Retype exactly the lines from the one holding "Plattformen (28, 2234)" through the final line of the data, both included.

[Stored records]
Content starts

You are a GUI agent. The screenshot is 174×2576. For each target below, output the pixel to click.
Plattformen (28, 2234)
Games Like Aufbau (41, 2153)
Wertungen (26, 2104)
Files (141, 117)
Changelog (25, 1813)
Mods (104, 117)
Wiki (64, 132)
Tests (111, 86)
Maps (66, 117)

Content ends

→ OUTPUT:
Plattformen (28, 2234)
Games Like Aufbau (41, 2153)
Wertungen (26, 2104)
Files (141, 117)
Changelog (25, 1813)
Mods (104, 117)
Wiki (64, 132)
Tests (111, 86)
Maps (66, 117)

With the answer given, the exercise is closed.